China’s BYD blames Brexit as it rules out UK for first electric car plant in Europe | Automotive industry

The world’s largest seller of electric and hybrid cars will not consider building its first European car factory in the UK because of the impact of Brexit.

China’s BYD, which has been backed by the US investment billionaire Warren Buffett since 2008, intends to take on household names such as Tesla and become one of the three most popular electric vehicle brands in Europe by the end of the decade.

China’s top-selling electric car maker, which is targeting sales of about 800,000 cars annually in Europe by 2030, has shortlisted locations in Germany, France, Spain, Poland and Hungary.

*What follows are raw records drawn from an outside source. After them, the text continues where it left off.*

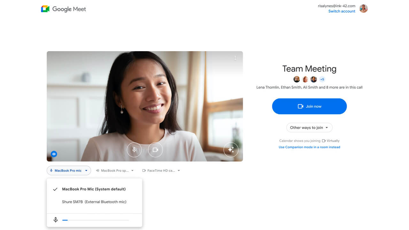Click the Switch account link

pos(342,11)
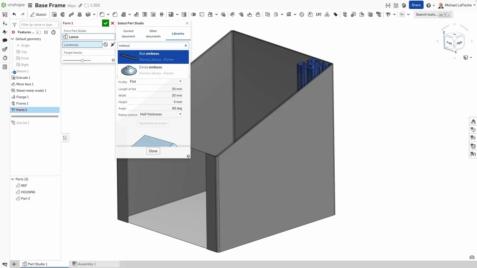The height and width of the screenshot is (268, 477).
Task: Accept Form 1 with the green checkmark
Action: tap(105, 23)
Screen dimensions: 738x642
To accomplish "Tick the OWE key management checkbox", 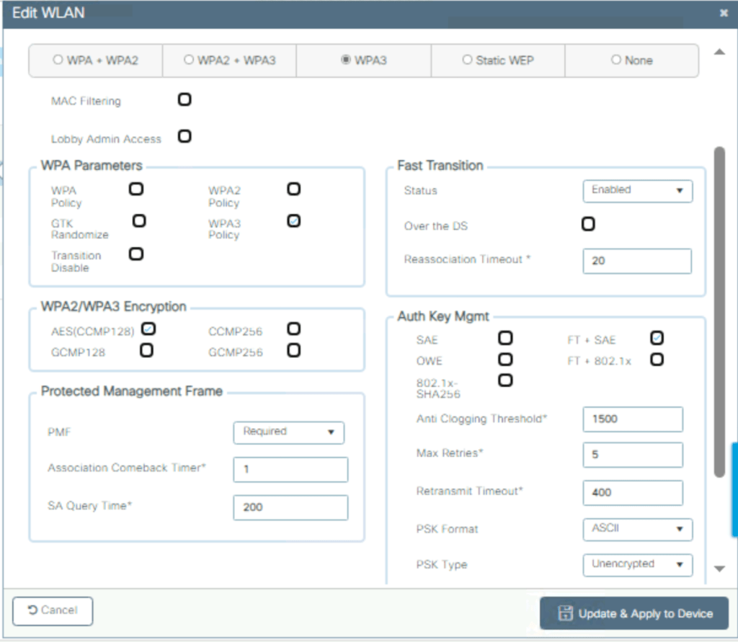I will click(506, 359).
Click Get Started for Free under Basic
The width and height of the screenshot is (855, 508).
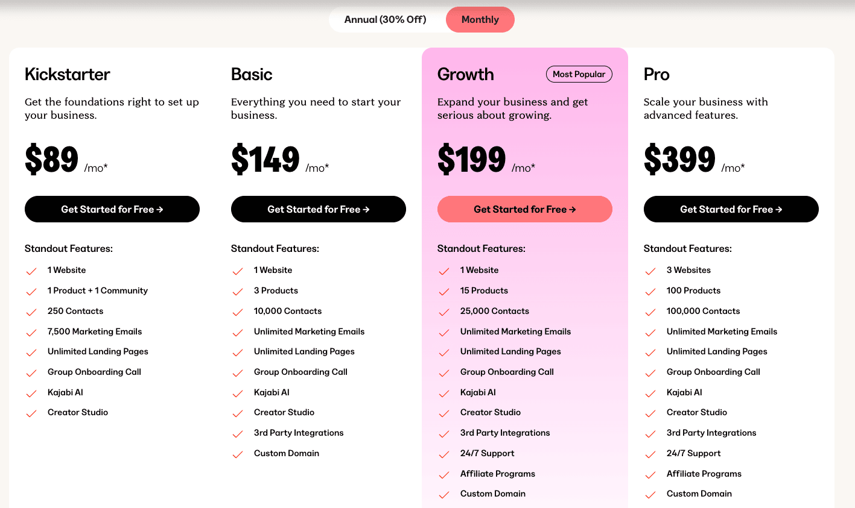pyautogui.click(x=318, y=209)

“As an investor we want a country to be stable,” said Michael Shu, BYD’s European president, speaking to the Financial Times. “To open a factory is a decision for decades. Without Brexit, maybe. But after Brexit, we don’t understand what happened.”

BYD, which stands for Build Your Dreams, said the UK had not even made a top 10 list of possible locations to build its first European car plant. The company already makes buses in Europe.

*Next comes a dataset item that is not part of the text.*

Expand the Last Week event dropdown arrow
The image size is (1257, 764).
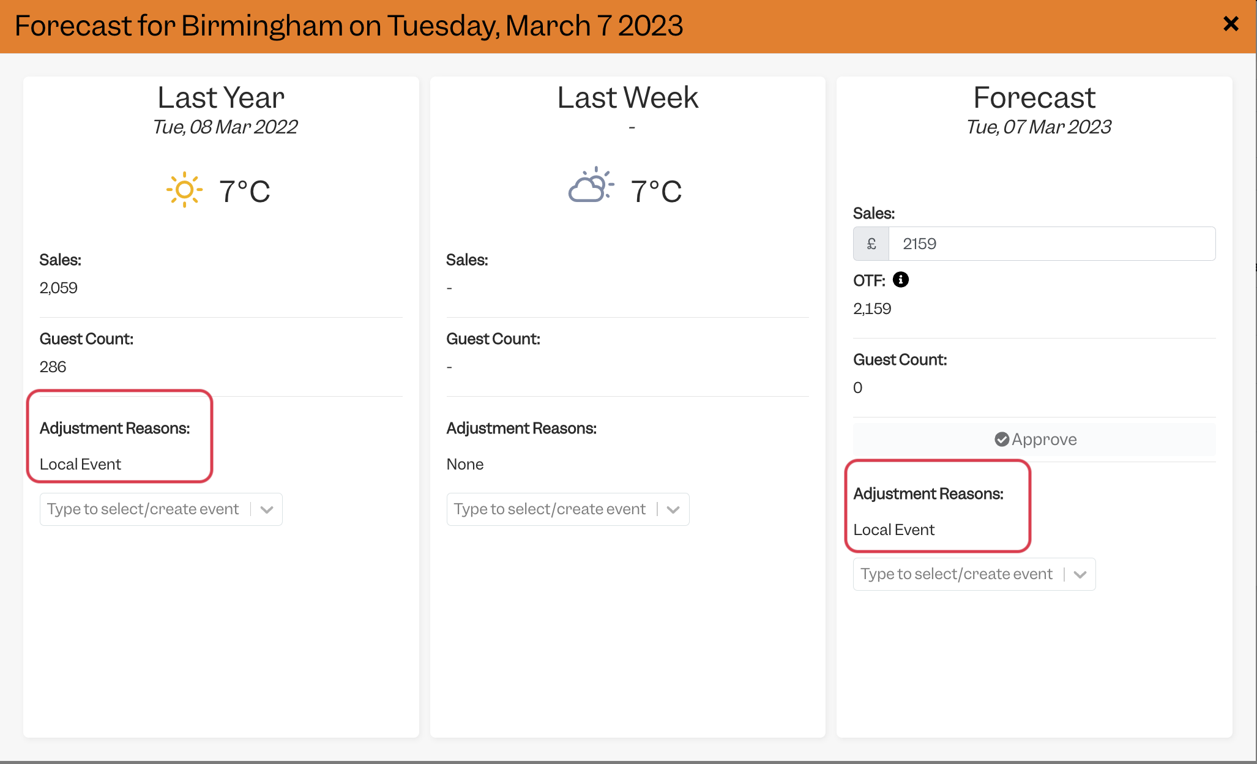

“The UK doesn’t have a very good solution,” said Shu. “Even on the long list we didn’t have the UK.”

The Hong Kong-listed BYD, which has its headquarters in Shenzen and began developing batteries in 1995, intends to become a global powerhouse in the electric vehicle market.

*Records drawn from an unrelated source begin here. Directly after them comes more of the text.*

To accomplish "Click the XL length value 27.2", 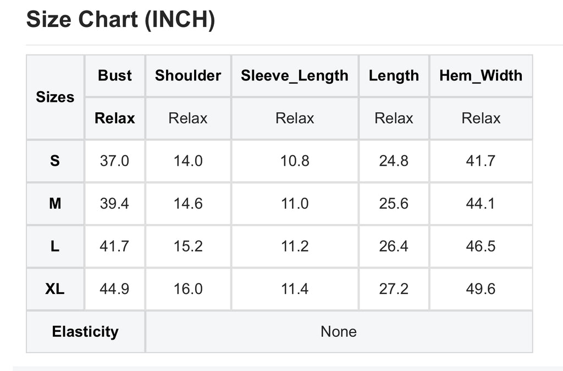I will (394, 289).
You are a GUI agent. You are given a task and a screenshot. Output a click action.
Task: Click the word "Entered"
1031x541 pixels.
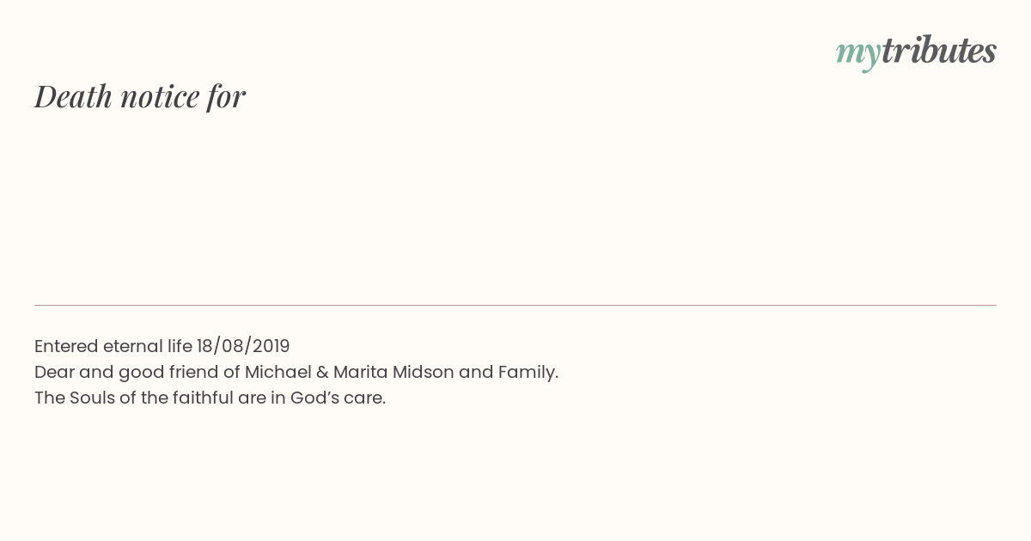(66, 346)
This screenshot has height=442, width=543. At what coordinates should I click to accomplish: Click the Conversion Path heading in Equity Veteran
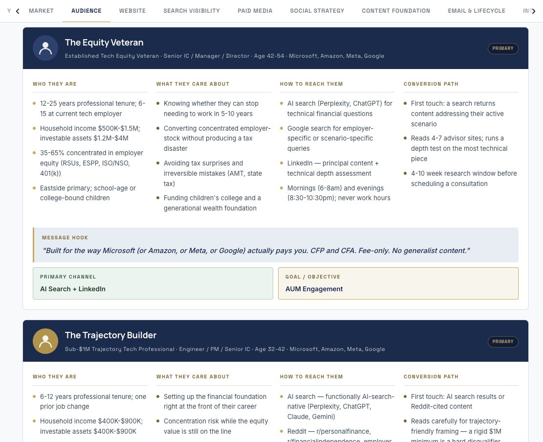431,84
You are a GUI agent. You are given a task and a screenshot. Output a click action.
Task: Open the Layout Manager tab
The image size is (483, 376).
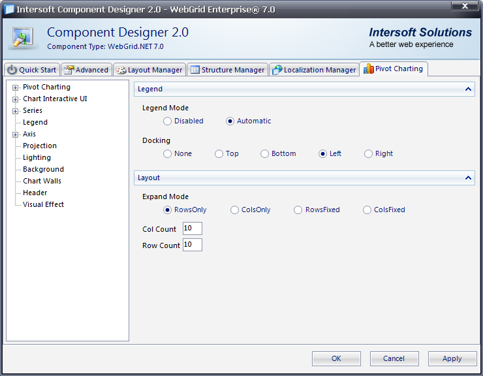(149, 70)
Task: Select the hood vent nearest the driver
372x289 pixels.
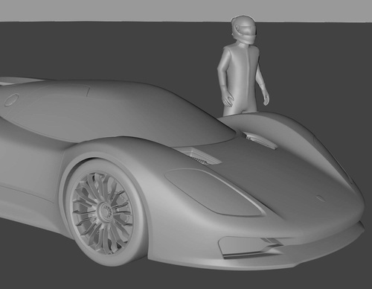Action: [x=260, y=140]
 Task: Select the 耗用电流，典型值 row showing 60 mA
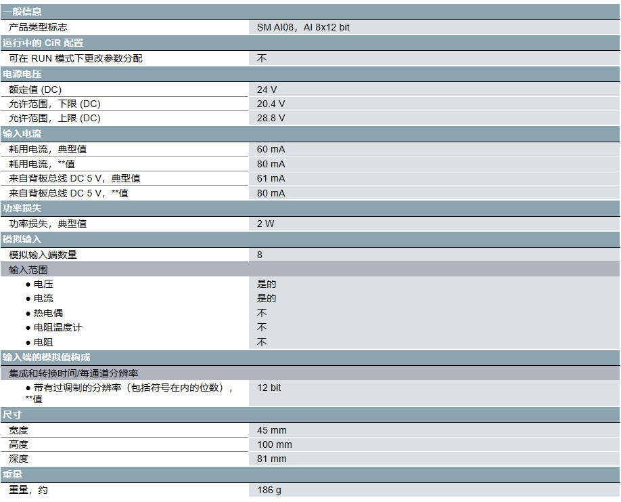(267, 148)
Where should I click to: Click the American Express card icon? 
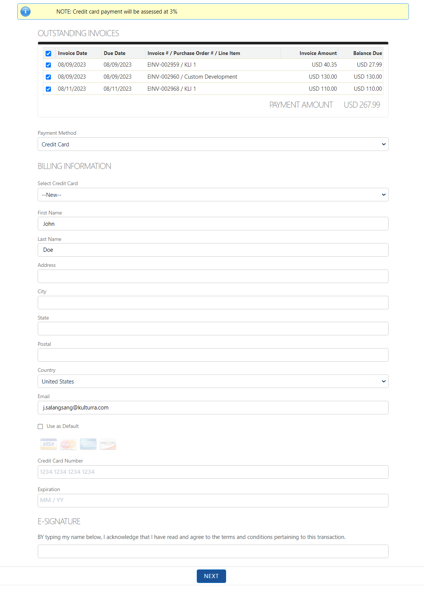pyautogui.click(x=88, y=444)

It is not the first manufacturer to have cited issues relating to Brexit in deciding not to expand business opportunities in the UK.

Tesla’s chief executive, Elon Musk, said in 2019 that the decision to leave the EU made it too risky to build a gigafactory in the UK. The company built its first European plant in Germany, where it also created a research and development base.

Other car manufacturers are also being forced to assess their business requirements amid tough global economic conditions. Ford announced 4,000 job cuts in Europe including 1,300 in the UK in February.

Ford has said it would invest $50bn (£41bn) in electric car production by 2026, but it must also decide what to do with operations built around the internal combustion engine before bans on the sale of new petrol and diesel cars. Jaguar has pledged to go all-electric by 2025 and BMW said last month that half its European sales will be electric by 2030.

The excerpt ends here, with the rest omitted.